In a previous article, we discussed the performance and accuracy of Binarized Neural Networks (BNN). We also introduced a BNN coded from scratch in the Wolfram Language. The key component of this neural network is Matrix Multiplication. General Matrix-to-Matrix Multiplication (GEMM) is at the heart of deep learning. We can clearly see in the image below that almost 89 percent of the CPU forward time is spent on convolutional and fully connected layers in a typical neural network.

Image source: Learning Semantic Image Representations at a Large Scale

As a result, it is exceedingly important to accelerate GEMM. Convolutions can be reduced to GEMM operations as well, using the im2col algorithm. Therefore, developing good approximations to convolution could allow a 10x speed up in inference with respect to a full precision convolution implementation.

## Binarizing Convolutions

As mentioned above, it is possible to reduce convolutions to GEMM operations by utilizing the im2col algorithm, which is visualized below.

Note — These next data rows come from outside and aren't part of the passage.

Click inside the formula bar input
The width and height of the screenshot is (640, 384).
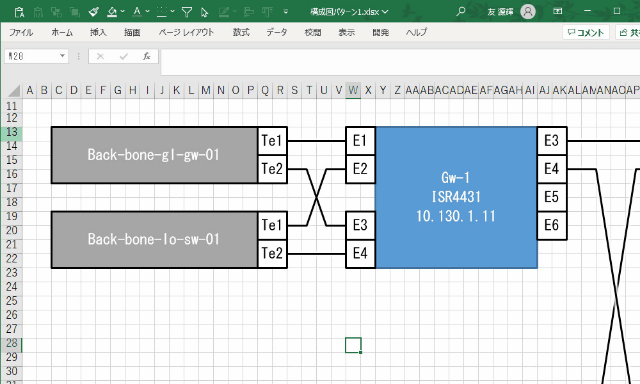click(x=400, y=62)
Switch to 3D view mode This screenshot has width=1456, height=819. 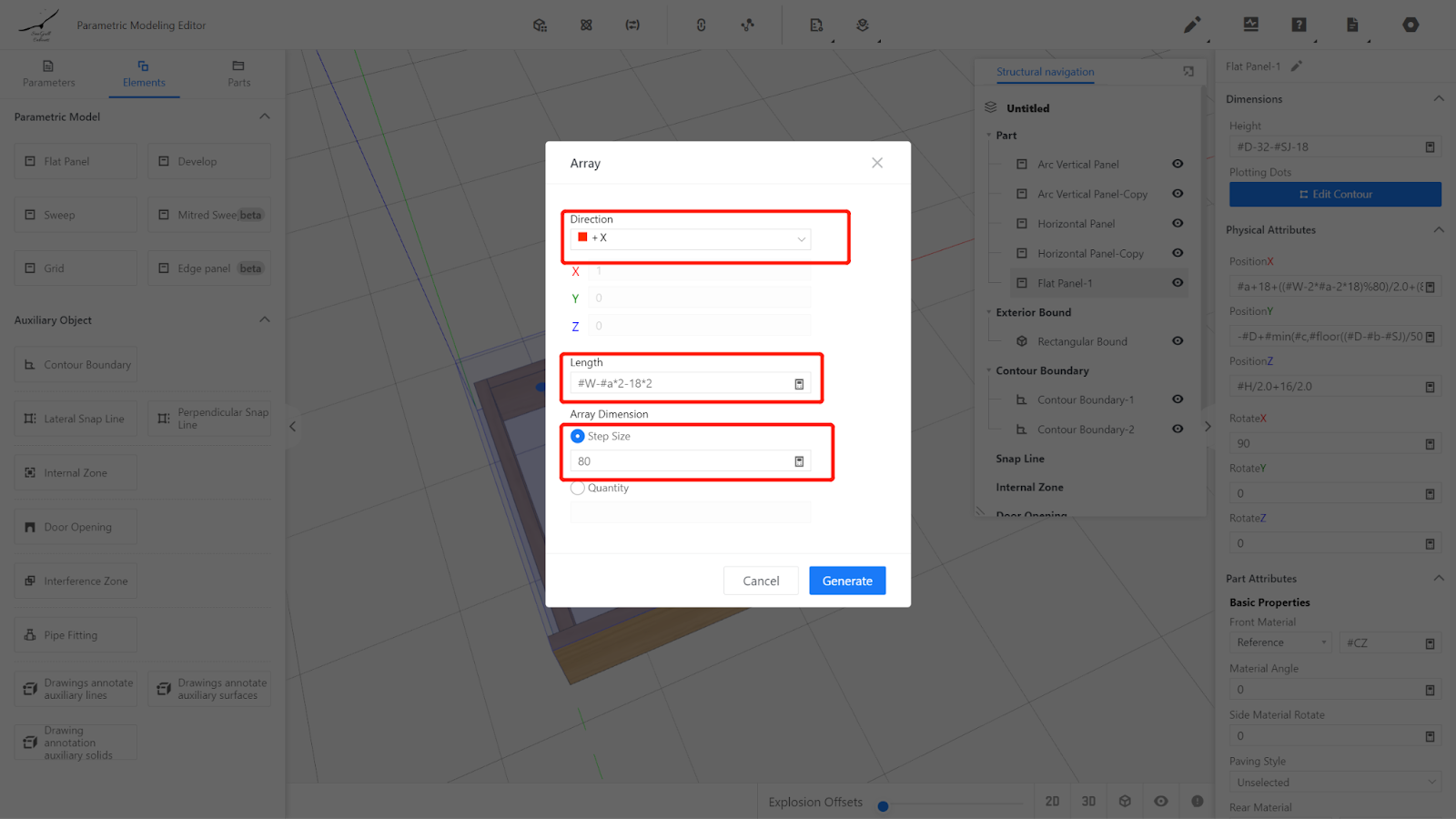[1088, 802]

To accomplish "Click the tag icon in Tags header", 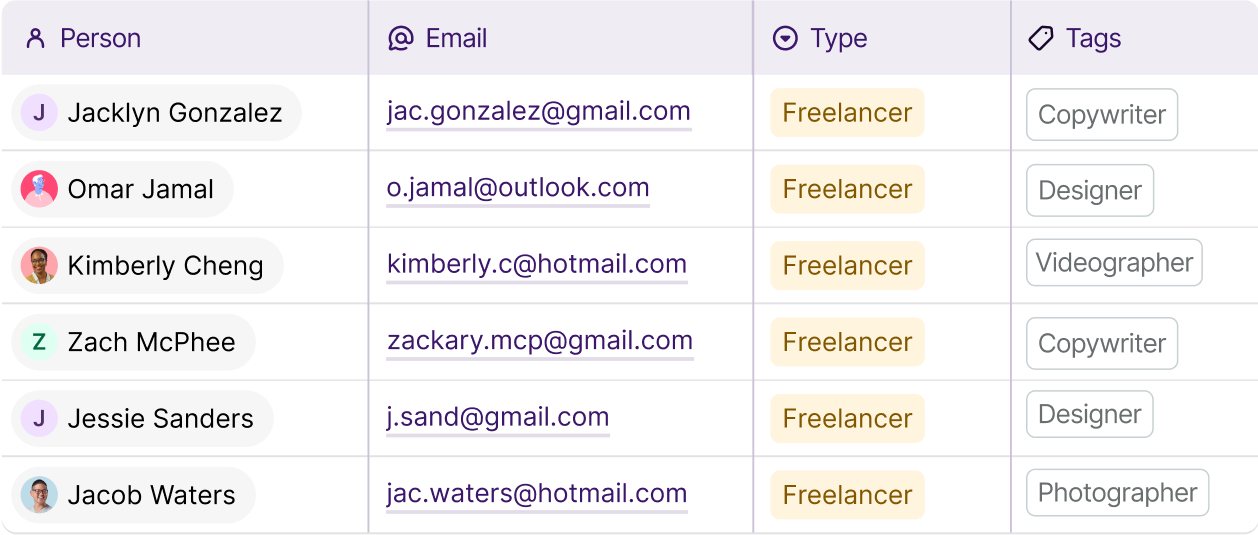I will pyautogui.click(x=1041, y=39).
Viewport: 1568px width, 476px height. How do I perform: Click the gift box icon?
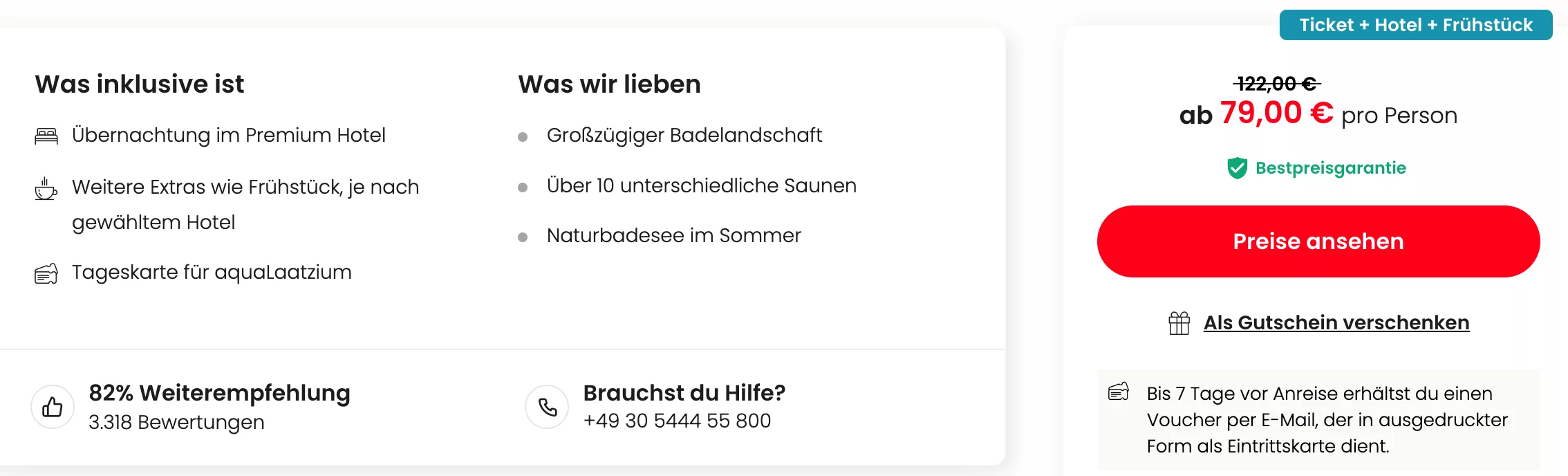(x=1179, y=323)
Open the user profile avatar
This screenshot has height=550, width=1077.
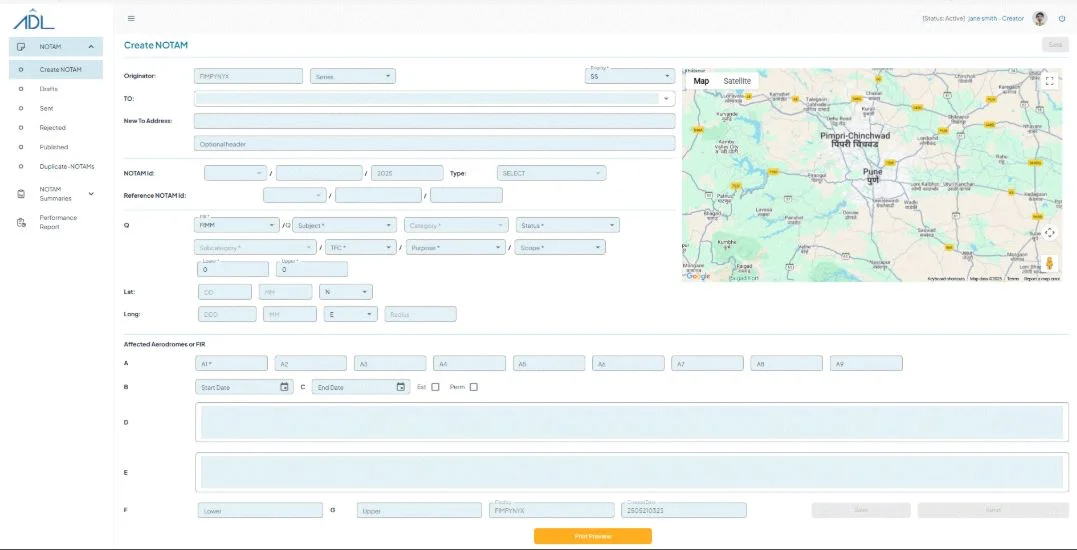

Image source: Implement Convolution in CNN

By virtue of the im2col algorithm, it is possible to develop approximations to convolution. im2col arranges data in a way that makes memory accesses regular. Regular indicating that the matrices can be accessed in a row-major format. This leads to significantly lesser cache-misses. Cache miss is a state where the data requested for processing by a component or application is not found in the cache memory.^{1} However, it is important to note that there is a large memory overhead generated by using im2col. This can be dealt with effectively during the binarization process. Row-wise binarization is one of the dominant strategies to reduce model size but at the same time preserve the representational capacity of the network. More in-depth study of this field will be required to truly parallelize convolutions.

## Implementing Binary Classic Matrix Multiplication on Intel® Xeon® Gold Processors

### Execution

To run the code, use this download link and upload the file (xbin.c) to the Intel® AI DevCloud and use the following command:

`icpc -O3 -xCORE-AVX512 -qopenmp -mkl -fp-model fast=2 -fma -unroll=4 xbin.c -o xcmma.out && echo ~/xcmma.out | qsub`

Note: This will work if the xbin.c file is saved in the home directory. Make sure the file addresses are changed accordingly.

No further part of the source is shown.